> **Pixel coordinate grounding data**
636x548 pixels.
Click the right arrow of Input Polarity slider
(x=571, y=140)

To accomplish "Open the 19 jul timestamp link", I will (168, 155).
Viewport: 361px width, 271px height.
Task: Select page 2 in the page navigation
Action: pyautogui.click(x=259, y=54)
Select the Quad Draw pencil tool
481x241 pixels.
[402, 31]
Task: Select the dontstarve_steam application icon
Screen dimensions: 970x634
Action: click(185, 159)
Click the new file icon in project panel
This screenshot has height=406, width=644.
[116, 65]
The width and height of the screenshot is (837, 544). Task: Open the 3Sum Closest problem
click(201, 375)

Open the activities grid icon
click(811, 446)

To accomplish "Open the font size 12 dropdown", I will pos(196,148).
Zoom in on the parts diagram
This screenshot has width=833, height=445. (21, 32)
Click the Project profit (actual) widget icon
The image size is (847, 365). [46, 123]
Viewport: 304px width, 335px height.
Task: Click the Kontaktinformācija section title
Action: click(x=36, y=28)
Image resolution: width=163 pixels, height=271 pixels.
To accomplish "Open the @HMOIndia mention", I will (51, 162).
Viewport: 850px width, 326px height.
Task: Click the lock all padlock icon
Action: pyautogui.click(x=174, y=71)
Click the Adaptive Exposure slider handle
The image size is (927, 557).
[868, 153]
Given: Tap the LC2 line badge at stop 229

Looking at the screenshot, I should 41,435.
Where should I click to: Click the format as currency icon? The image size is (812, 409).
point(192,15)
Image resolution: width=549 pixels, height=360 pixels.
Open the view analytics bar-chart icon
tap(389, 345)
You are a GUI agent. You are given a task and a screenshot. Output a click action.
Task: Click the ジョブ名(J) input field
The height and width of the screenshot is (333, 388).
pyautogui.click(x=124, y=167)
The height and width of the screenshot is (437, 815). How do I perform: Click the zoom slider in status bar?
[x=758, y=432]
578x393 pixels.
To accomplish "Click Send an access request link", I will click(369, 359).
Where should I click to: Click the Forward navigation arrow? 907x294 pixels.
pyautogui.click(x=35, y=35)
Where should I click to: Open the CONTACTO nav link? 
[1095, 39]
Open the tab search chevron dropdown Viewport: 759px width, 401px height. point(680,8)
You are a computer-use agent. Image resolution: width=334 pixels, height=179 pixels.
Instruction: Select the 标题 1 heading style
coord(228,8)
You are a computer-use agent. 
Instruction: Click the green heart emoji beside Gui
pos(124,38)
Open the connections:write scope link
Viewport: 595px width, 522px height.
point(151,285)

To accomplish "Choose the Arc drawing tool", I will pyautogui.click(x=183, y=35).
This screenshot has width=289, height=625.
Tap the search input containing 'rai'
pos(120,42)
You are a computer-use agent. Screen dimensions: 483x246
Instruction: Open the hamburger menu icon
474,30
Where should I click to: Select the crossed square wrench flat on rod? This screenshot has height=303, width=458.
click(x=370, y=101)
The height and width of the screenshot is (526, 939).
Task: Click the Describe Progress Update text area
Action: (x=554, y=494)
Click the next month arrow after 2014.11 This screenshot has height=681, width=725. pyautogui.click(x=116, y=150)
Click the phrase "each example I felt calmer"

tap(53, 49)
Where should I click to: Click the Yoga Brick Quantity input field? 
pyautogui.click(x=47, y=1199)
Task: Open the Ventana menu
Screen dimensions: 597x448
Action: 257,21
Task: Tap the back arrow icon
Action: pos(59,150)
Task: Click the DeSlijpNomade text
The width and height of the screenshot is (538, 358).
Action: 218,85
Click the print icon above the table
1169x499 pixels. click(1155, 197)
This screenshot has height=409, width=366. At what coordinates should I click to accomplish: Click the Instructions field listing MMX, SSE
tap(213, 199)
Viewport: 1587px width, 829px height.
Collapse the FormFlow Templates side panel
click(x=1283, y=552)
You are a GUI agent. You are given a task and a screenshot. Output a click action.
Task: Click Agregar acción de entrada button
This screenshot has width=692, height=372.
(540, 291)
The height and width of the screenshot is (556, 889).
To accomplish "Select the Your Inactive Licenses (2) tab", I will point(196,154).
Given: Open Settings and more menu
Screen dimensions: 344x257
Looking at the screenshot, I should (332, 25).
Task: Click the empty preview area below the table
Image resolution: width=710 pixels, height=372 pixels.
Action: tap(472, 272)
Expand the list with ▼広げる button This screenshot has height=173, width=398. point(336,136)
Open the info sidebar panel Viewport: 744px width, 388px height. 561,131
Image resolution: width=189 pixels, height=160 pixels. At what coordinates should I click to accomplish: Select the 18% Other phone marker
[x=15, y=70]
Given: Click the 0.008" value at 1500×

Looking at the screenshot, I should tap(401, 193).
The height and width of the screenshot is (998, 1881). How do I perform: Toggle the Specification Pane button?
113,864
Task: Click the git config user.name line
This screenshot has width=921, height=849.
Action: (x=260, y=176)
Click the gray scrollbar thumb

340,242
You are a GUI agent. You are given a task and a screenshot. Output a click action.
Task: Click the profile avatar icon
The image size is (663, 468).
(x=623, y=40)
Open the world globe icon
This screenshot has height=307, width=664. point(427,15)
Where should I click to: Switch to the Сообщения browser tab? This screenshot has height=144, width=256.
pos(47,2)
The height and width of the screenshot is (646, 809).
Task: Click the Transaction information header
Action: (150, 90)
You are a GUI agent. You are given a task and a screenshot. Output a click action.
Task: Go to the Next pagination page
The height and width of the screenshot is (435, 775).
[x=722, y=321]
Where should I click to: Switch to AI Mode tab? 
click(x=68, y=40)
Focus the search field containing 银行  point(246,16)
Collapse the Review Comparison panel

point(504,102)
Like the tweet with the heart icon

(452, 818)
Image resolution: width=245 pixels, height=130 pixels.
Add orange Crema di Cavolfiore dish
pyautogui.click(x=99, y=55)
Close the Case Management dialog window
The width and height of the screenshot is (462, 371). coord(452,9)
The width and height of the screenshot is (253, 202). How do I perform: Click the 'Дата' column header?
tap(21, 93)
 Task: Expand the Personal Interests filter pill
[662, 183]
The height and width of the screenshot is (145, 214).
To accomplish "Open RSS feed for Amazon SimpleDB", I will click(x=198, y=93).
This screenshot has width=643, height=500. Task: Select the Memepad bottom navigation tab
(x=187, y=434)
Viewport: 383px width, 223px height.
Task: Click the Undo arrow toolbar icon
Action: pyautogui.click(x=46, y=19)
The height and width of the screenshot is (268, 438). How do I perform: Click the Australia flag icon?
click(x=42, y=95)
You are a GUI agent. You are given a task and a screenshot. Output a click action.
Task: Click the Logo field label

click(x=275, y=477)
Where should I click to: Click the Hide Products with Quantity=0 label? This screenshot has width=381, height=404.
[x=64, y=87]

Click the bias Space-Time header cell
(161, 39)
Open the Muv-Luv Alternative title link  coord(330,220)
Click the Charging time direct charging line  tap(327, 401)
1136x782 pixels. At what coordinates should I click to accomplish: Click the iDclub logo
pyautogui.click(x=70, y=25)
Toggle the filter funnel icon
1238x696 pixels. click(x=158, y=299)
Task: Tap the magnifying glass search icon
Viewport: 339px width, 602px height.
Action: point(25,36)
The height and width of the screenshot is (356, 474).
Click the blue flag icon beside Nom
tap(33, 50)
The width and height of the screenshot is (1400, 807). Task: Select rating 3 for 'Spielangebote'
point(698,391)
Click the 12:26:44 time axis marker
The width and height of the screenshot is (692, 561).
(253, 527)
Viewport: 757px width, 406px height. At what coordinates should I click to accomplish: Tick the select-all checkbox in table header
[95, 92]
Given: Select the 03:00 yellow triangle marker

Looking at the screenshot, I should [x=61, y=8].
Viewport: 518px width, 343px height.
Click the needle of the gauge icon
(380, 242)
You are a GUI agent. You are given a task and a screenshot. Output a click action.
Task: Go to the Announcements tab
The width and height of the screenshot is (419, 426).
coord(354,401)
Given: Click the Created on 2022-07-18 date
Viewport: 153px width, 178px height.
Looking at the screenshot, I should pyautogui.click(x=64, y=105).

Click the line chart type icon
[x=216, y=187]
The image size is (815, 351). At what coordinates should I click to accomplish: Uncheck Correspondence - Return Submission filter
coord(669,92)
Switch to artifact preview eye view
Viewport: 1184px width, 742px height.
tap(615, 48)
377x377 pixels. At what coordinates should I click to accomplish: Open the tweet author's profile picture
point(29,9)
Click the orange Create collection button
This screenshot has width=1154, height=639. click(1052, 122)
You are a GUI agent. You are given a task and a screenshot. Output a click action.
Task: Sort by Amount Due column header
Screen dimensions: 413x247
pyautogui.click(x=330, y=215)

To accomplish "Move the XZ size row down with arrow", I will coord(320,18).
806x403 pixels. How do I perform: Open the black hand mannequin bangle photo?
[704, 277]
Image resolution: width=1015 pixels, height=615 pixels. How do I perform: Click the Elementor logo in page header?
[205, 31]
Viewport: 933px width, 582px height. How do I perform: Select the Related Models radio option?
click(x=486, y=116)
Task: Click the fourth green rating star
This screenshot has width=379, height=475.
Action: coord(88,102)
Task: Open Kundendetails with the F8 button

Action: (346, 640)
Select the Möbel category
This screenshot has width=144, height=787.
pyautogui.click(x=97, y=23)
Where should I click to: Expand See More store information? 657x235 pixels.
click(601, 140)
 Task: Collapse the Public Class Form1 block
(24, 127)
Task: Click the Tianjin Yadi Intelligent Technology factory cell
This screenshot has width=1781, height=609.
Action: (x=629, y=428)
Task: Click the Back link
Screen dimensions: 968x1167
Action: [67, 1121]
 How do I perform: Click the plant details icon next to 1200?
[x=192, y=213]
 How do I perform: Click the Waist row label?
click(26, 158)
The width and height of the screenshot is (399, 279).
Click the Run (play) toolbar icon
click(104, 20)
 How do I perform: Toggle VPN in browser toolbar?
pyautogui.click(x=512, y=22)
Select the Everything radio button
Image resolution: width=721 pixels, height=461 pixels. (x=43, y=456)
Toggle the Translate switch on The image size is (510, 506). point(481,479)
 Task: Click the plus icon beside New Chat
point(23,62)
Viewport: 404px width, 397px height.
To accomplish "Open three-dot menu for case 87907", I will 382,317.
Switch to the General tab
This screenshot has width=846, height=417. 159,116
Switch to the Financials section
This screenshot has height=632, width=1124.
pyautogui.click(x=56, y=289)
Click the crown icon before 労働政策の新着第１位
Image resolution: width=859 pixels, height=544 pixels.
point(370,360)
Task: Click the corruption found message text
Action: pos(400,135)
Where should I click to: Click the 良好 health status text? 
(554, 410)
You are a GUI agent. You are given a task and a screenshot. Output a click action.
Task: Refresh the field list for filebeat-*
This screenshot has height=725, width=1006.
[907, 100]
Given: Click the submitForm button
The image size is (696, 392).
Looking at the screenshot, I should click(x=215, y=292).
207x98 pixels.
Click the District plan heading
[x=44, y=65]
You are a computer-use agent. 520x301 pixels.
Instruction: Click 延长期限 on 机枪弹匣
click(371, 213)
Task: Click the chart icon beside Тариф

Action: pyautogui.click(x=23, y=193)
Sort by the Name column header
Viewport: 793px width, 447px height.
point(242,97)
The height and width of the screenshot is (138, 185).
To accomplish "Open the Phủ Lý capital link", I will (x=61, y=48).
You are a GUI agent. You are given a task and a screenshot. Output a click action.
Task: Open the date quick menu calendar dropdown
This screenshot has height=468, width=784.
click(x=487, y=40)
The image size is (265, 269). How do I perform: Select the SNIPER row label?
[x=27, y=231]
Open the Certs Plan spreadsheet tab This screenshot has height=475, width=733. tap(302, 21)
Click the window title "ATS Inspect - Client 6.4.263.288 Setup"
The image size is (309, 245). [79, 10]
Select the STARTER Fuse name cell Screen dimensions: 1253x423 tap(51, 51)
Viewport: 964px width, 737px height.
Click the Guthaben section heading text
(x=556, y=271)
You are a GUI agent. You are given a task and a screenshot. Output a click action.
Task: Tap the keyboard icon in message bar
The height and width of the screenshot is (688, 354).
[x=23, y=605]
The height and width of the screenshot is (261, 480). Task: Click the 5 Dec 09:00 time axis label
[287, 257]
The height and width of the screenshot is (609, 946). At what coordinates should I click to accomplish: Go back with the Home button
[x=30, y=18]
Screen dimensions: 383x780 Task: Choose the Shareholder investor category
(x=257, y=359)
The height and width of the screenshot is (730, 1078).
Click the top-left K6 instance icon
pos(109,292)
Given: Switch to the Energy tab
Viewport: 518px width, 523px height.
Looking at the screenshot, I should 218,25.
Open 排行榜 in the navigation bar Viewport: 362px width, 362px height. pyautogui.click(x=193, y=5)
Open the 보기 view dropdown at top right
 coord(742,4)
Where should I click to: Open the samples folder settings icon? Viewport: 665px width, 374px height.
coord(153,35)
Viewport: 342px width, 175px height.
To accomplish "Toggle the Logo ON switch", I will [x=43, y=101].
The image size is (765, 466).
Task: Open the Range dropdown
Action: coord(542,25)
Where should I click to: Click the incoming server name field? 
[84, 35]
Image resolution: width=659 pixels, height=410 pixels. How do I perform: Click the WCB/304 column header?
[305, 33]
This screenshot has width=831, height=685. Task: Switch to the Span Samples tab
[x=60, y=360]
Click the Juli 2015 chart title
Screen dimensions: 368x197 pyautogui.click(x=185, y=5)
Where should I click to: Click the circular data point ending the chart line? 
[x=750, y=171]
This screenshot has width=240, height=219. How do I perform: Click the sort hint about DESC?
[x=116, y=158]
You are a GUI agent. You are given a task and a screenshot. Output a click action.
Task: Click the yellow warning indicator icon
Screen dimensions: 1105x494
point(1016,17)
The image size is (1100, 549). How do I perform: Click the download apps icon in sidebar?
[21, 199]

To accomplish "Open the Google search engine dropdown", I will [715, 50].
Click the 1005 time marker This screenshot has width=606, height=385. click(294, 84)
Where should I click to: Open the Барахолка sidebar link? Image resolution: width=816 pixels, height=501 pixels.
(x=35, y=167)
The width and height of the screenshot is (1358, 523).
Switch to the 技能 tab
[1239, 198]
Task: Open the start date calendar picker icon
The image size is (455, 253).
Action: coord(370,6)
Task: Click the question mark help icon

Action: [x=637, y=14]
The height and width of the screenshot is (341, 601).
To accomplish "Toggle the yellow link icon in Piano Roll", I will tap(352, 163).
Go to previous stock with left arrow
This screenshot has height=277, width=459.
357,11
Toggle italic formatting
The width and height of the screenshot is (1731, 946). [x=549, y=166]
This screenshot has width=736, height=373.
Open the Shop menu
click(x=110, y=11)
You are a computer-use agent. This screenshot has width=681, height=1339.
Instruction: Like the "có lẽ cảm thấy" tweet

> **Work task**
Look through the data above and report every line in which "calendar" appears.

> **Exercise result**
Task: Open the date quick menu calendar dropdown
Task: Open the start date calendar picker icon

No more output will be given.